Si algo tiene en común El abrazo de la serpiente con las obras maestras que Werner Herzog filmó en los mismos escenarios es el modo en que los dominadores metidos en ese paisaje alucinante se vuelven presas de una fiebre mental. Pero esos desvaríos no son exactamente lo que se cuenta, sino el choque entre eso y el universo que estaba de antes y que funcionaba con una lógica, un sentido profundo que es el que fue incomprendido, arrasado. El abrazo tiene la particularidad de estar hablada en lengua nativa de esa zona de Amazonas –disputada por peruanos y colombianos al momento que narra el filme– con algunos mínimos destellos de español. Algo que suma, en la experiencia de verla, a la inmersión total en el misterio que proponen. Hay algo magnético en esas imágenes en blanco y negro –que recuerdan la parte “colonial” de la hermosa Tabú de Miguel Gómes– filmadas en Súper 35 mm. Las posibilidades de la gran pantalla aprovechadas al máximo.

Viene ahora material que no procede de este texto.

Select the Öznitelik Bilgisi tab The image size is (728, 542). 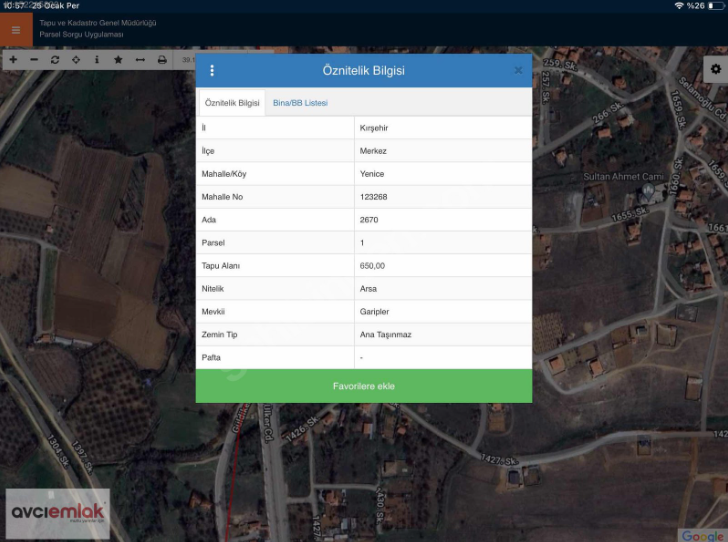[232, 103]
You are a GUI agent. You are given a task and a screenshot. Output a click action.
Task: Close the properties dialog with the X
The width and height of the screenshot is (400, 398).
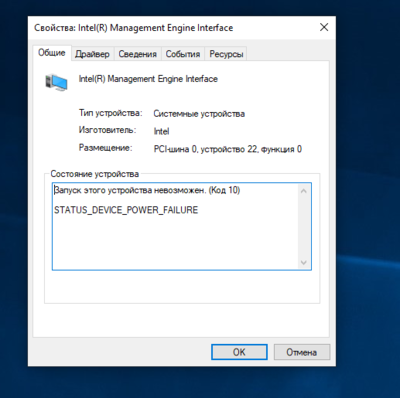tap(324, 27)
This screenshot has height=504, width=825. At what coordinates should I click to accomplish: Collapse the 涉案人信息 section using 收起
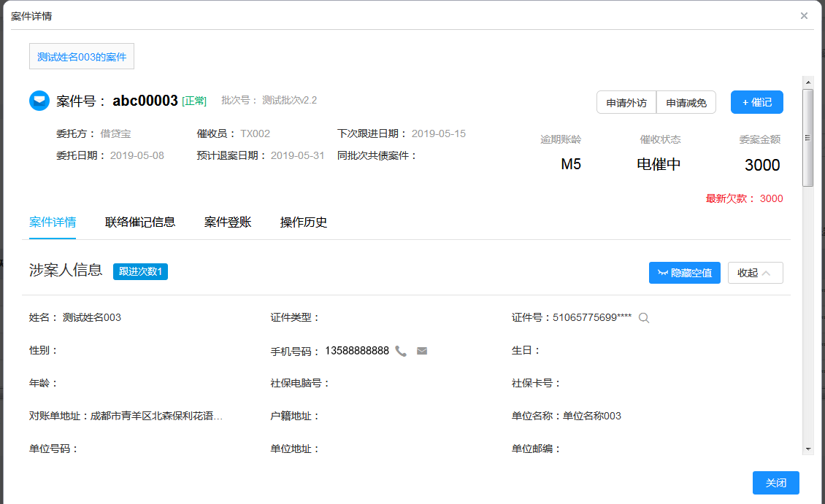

En el último cuarto de la película, a la rigurosa estructura especular de dos mundos y dos tiempos enfrentados, se le suma la aparición de los cristianos, a través de una misión de la orden de San Antonio de Padua en la historia más vieja; y un falso mesías que tiene a la misma población alcoholizada en la historia posterior. Quizás estos momentos –y la crítica implícita que proponen– sean los más trillados de la película. Pese a todo, el conjunto es atrapante. Las dos canoas que viajan con el mismo personaje, en su juventud y en su vejez a través del Amazonas, salvando obstáculos, haciendo pequeñas estaciones en donde los personajes se conocen, sorprenden, enojan y divierten con sus diferencias, son una hermosa novela de aventuras. Una novela que tiene como centro un gran misterio. Adentro de la selva, hay una flor blanca llamada yakruna. Adentro del corazón de un viejo se esconde el saber para usarla. Hay que ver El abrazo de la serpiente para conocerlo.